=== What you are asked to do ===
Write out every entry exactly as it appears.

Start of Stored data

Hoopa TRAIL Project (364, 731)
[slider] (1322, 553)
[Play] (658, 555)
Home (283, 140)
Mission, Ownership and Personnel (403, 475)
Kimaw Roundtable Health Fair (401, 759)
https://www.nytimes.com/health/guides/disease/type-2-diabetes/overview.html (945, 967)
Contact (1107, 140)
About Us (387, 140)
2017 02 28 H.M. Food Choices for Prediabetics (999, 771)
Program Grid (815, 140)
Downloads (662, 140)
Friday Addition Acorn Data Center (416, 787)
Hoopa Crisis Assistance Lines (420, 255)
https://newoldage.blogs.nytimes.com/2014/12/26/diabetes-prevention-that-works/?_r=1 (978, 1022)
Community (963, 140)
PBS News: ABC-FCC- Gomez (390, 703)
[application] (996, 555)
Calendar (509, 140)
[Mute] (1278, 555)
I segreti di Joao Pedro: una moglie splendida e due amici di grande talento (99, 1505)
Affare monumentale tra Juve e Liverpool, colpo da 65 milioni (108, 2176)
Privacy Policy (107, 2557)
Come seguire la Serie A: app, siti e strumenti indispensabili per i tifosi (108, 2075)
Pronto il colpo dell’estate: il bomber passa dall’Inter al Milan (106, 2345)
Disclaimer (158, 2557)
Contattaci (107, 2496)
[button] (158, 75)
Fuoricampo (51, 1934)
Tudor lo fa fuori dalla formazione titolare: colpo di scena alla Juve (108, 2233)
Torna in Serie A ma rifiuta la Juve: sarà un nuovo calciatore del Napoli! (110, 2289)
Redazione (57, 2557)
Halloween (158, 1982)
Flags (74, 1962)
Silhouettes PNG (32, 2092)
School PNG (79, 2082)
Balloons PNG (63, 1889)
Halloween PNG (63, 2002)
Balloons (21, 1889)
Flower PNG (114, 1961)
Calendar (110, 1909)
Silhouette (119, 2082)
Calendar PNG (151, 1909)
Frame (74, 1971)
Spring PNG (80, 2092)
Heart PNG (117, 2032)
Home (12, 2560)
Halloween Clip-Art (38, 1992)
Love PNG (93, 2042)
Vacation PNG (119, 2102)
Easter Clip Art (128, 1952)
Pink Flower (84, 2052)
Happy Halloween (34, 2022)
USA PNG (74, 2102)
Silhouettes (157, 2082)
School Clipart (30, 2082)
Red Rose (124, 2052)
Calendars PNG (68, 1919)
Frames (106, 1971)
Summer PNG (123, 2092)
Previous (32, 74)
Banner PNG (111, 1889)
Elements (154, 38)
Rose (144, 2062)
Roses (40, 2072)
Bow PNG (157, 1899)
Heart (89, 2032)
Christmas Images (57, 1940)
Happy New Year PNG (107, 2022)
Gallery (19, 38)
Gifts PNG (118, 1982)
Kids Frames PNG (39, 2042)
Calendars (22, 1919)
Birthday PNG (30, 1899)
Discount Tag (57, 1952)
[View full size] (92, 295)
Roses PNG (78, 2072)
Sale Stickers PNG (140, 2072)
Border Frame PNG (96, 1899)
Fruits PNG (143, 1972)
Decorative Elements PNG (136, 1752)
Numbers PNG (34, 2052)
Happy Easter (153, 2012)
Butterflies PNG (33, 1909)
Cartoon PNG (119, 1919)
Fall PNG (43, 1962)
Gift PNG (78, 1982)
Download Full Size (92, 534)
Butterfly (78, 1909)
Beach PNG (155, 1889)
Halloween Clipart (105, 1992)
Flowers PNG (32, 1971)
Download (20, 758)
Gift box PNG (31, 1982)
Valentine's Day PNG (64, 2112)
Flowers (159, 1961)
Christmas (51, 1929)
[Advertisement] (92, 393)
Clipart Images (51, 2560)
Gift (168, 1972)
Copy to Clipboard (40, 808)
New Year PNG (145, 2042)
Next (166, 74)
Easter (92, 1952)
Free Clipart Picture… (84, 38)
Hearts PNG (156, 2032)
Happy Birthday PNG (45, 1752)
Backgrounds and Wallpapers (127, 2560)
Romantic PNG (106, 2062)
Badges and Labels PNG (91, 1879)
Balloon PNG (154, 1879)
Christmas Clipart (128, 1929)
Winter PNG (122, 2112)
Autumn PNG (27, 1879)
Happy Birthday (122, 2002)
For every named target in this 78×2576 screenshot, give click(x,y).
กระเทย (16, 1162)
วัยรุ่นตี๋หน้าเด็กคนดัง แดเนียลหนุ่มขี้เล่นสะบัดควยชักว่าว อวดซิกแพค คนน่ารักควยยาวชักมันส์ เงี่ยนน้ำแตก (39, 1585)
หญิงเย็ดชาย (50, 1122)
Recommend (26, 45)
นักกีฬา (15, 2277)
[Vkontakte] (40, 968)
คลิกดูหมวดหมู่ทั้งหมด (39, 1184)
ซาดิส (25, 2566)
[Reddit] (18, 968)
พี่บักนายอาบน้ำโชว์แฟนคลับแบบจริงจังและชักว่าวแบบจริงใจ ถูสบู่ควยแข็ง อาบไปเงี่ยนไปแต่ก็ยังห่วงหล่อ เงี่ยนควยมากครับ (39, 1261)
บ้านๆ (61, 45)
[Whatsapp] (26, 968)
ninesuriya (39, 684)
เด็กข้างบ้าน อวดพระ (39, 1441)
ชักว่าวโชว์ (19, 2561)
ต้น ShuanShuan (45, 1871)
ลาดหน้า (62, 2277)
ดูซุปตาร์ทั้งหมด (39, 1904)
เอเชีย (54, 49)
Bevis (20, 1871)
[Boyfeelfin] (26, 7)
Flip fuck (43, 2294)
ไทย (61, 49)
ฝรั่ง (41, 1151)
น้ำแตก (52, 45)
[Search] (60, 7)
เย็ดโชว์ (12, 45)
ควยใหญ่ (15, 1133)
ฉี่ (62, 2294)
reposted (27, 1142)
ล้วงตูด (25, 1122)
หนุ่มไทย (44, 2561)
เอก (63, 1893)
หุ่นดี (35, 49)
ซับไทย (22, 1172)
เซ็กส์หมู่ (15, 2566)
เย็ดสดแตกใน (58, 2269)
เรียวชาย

End of Stored data

=== Exercise answer ===
Hoopa TRAIL Project (364, 731)
[slider] (1322, 553)
[Play] (658, 555)
Home (283, 140)
Mission, Ownership and Personnel (403, 475)
Kimaw Roundtable Health Fair (401, 759)
https://www.nytimes.com/health/guides/disease/type-2-diabetes/overview.html (945, 967)
Contact (1107, 140)
About Us (387, 140)
2017 02 28 H.M. Food Choices for Prediabetics (999, 771)
Program Grid (815, 140)
Downloads (662, 140)
Friday Addition Acorn Data Center (416, 787)
Hoopa Crisis Assistance Lines (420, 255)
https://newoldage.blogs.nytimes.com/2014/12/26/diabetes-prevention-that-works/?_r=1 (978, 1022)
Community (963, 140)
PBS News: ABC-FCC- Gomez (390, 703)
[application] (996, 555)
Calendar (509, 140)
[Mute] (1278, 555)
I segreti di Joao Pedro: una moglie splendida e due amici di grande talento (99, 1505)
Affare monumentale tra Juve e Liverpool, colpo da 65 milioni (108, 2176)
Privacy Policy (107, 2557)
Come seguire la Serie A: app, siti e strumenti indispensabili per i tifosi (108, 2075)
Pronto il colpo dell’estate: il bomber passa dall’Inter al Milan (106, 2345)
Disclaimer (158, 2557)
Contattaci (107, 2496)
[button] (158, 75)
Fuoricampo (51, 1934)
Tudor lo fa fuori dalla formazione titolare: colpo di scena alla Juve (108, 2233)
Torna in Serie A ma rifiuta la Juve: sarà un nuovo calciatore del Napoli! (110, 2289)
Redazione (57, 2557)
Halloween (158, 1982)
Flags (74, 1962)
Silhouettes PNG (32, 2092)
School PNG (79, 2082)
Balloons PNG (63, 1889)
Halloween PNG (63, 2002)
Balloons (21, 1889)
Flower PNG (114, 1961)
Calendar (110, 1909)
Silhouette (119, 2082)
Calendar PNG (151, 1909)
Frame (74, 1971)
Spring PNG (80, 2092)
Heart PNG (117, 2032)
Home (12, 2560)
Halloween Clip-Art (38, 1992)
Love PNG (93, 2042)
Vacation PNG (119, 2102)
Easter Clip Art (128, 1952)
Pink Flower (84, 2052)
Happy Halloween (34, 2022)
USA PNG (74, 2102)
Silhouettes (157, 2082)
School Clipart (30, 2082)
Red Rose (124, 2052)
Calendars PNG (68, 1919)
Frames (106, 1971)
Summer PNG (123, 2092)
Previous (32, 74)
Banner PNG (111, 1889)
Elements (154, 38)
Rose (144, 2062)
Roses (40, 2072)
Bow PNG (157, 1899)
Heart (89, 2032)
Christmas Images (57, 1940)
Happy New Year PNG (107, 2022)
Gallery (19, 38)
Gifts PNG (118, 1982)
Kids Frames PNG (39, 2042)
Calendars (22, 1919)
Birthday PNG (30, 1899)
Discount Tag (57, 1952)
[View full size] (92, 295)
Roses PNG (78, 2072)
Sale Stickers PNG (140, 2072)
Border Frame PNG (96, 1899)
Fruits PNG (143, 1972)
Decorative Elements PNG (136, 1752)
Numbers PNG (34, 2052)
Happy Easter (153, 2012)
Butterflies PNG (33, 1909)
Cartoon PNG (119, 1919)
Fall PNG (43, 1962)
Gift PNG (78, 1982)
Download Full Size (92, 534)
Butterfly (78, 1909)
Beach PNG (155, 1889)
Halloween Clipart (105, 1992)
Flowers PNG (32, 1971)
Download (20, 758)
Gift box PNG (31, 1982)
Valentine's Day PNG (64, 2112)
Flowers (159, 1961)
Christmas (51, 1929)
[Advertisement] (92, 393)
Clipart Images (51, 2560)
Gift (168, 1972)
Copy to Clipboard (40, 808)
New Year PNG (145, 2042)
Next (166, 74)
Easter (92, 1952)
Free Clipart Picture… (84, 38)
Hearts PNG (156, 2032)
Happy Birthday PNG (45, 1752)
Backgrounds and Wallpapers (127, 2560)
Romantic PNG (106, 2062)
Badges and Labels PNG (91, 1879)
Balloon PNG (154, 1879)
Christmas Clipart (128, 1929)
Winter PNG (122, 2112)
Autumn PNG (27, 1879)
Happy Birthday (122, 2002)
For every named target in this 78×2576 screenshot, give click(x,y).
กระเทย (16, 1162)
วัยรุ่นตี๋หน้าเด็กคนดัง แดเนียลหนุ่มขี้เล่นสะบัดควยชักว่าว อวดซิกแพค คนน่ารักควยยาวชักมันส์ เงี่ยนน้ำแตก (39, 1585)
หญิงเย็ดชาย (50, 1122)
Recommend (26, 45)
นักกีฬา (15, 2277)
[Vkontakte] (40, 968)
คลิกดูหมวดหมู่ทั้งหมด (39, 1184)
ซาดิส (25, 2566)
[Reddit] (18, 968)
พี่บักนายอาบน้ำโชว์แฟนคลับแบบจริงจังและชักว่าวแบบจริงใจ ถูสบู่ควยแข็ง อาบไปเงี่ยนไปแต่ก็ยังห่วงหล่อ เงี่ยนควยมากครับ (39, 1261)
บ้านๆ (61, 45)
[Whatsapp] (26, 968)
ninesuriya (39, 684)
เด็กข้างบ้าน อวดพระ (39, 1441)
ชักว่าวโชว์ (19, 2561)
ต้น ShuanShuan (45, 1871)
ลาดหน้า (62, 2277)
ดูซุปตาร์ทั้งหมด (39, 1904)
เอเชีย (54, 49)
Bevis (20, 1871)
[Boyfeelfin] (26, 7)
Flip fuck (43, 2294)
ไทย (61, 49)
ฝรั่ง (41, 1151)
น้ำแตก (52, 45)
[Search] (60, 7)
เย็ดโชว์ (12, 45)
ควยใหญ่ (15, 1133)
ฉี่ (62, 2294)
reposted (27, 1142)
ล้วงตูด (25, 1122)
หนุ่มไทย (44, 2561)
เอก (63, 1893)
หุ่นดี (35, 49)
ซับไทย (22, 1172)
เซ็กส์หมู่ (15, 2566)
เย็ดสดแตกใน (58, 2269)
เรียวชาย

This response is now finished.